Task item — Scan the records for the word "Model". Report each line where it occurs.

Provided data —

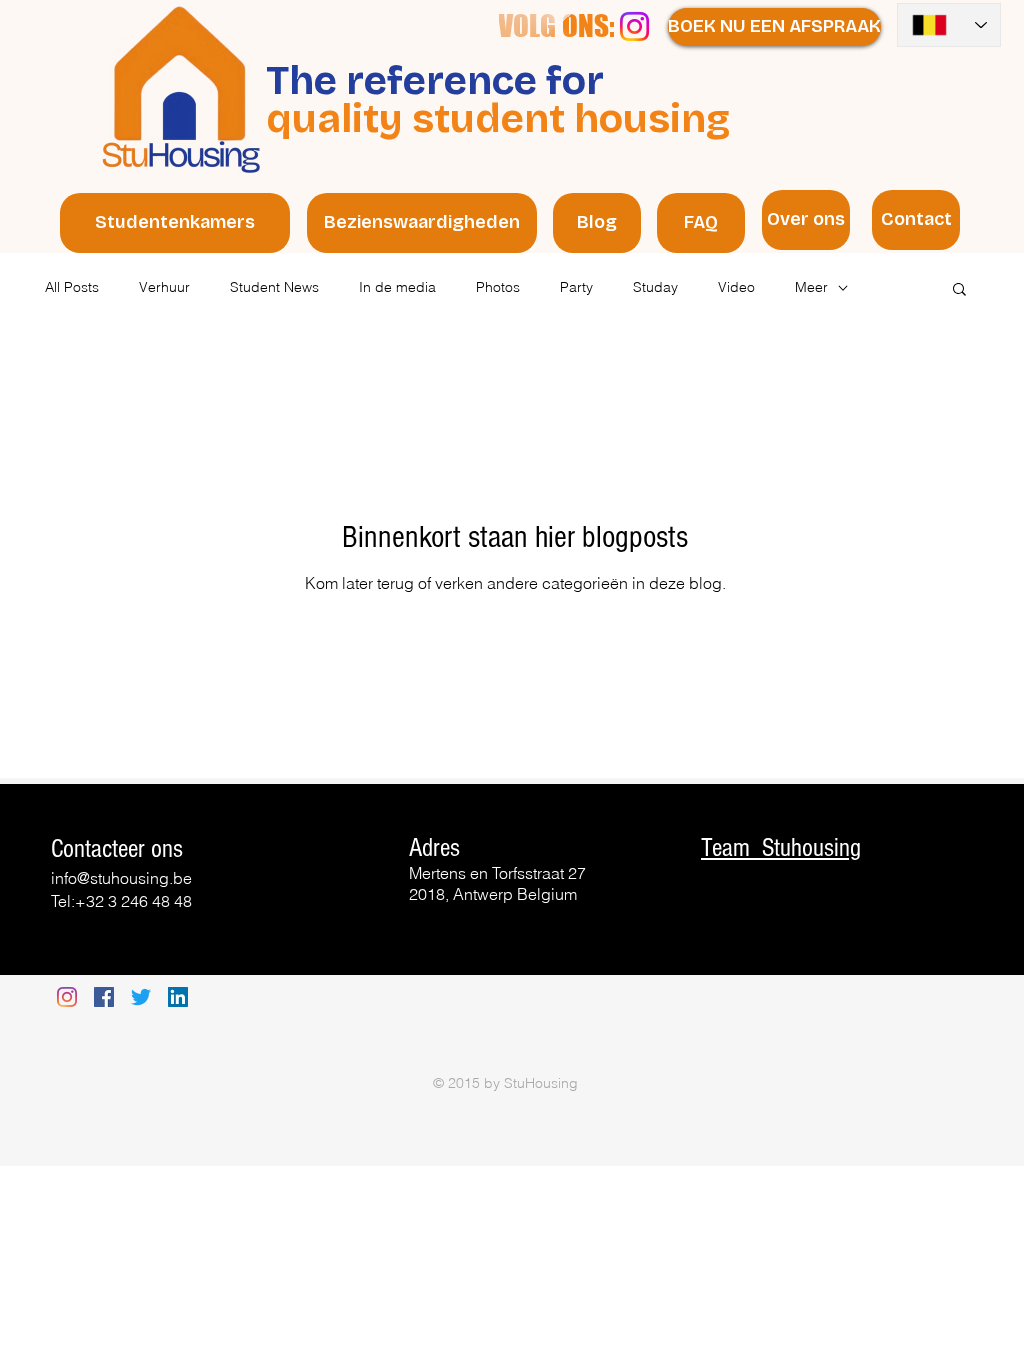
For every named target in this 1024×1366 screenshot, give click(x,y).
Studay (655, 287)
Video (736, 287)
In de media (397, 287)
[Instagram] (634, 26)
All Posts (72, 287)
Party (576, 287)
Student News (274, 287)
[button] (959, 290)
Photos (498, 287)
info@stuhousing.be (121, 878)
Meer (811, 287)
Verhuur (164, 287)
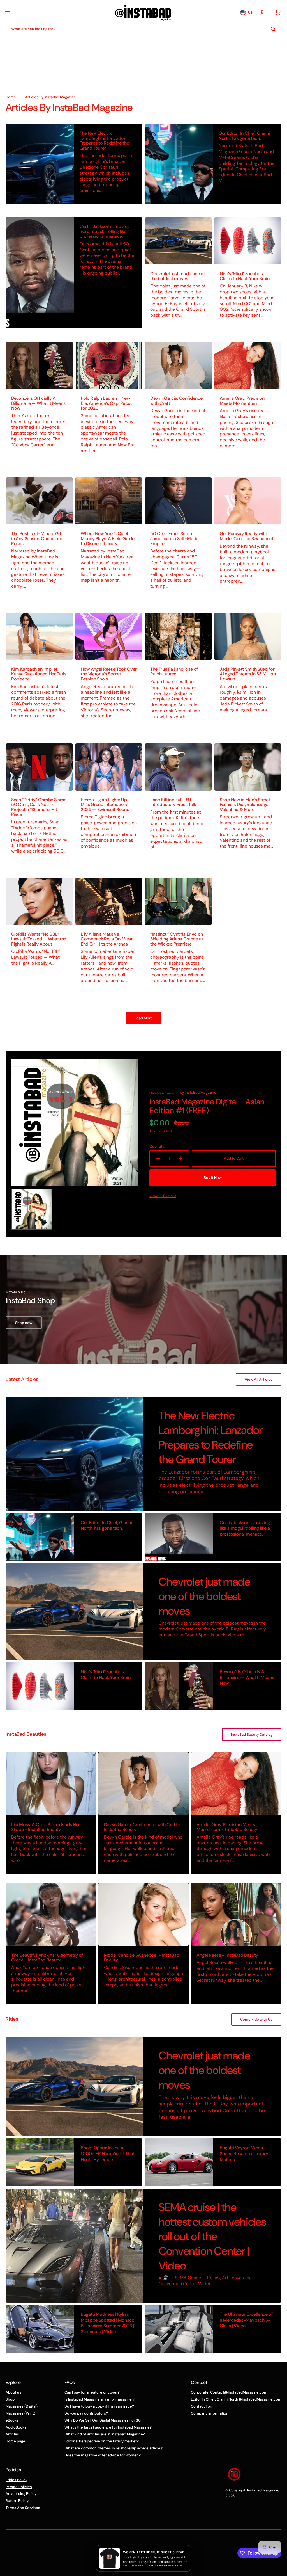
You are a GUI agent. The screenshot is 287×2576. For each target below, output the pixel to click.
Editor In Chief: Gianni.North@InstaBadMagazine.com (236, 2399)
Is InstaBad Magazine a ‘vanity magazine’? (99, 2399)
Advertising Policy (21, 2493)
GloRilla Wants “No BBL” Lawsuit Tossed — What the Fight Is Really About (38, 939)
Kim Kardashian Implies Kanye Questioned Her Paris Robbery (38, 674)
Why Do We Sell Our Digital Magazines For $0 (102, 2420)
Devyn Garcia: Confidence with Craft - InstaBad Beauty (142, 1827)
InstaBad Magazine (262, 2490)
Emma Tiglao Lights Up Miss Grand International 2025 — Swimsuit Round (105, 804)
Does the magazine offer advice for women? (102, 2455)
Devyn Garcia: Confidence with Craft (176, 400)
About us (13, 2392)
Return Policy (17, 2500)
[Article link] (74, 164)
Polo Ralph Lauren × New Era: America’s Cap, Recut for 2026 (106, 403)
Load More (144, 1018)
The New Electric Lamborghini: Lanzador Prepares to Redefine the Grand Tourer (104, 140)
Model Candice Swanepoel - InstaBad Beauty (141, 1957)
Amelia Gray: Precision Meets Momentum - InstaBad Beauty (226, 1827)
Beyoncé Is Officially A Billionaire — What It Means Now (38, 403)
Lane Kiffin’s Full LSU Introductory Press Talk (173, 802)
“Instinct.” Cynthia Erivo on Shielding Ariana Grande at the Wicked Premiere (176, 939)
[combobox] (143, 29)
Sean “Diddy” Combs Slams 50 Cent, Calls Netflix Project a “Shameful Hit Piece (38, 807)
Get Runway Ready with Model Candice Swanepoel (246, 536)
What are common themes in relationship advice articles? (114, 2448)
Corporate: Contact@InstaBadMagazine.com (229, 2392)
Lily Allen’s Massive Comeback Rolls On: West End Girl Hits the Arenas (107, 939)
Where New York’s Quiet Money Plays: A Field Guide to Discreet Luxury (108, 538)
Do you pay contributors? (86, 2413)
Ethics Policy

Your solution —
Model Candice Swanepoel - InstaBad Beauty (141, 1957)
Get Runway Ready with Model Candice Swanepoel (246, 536)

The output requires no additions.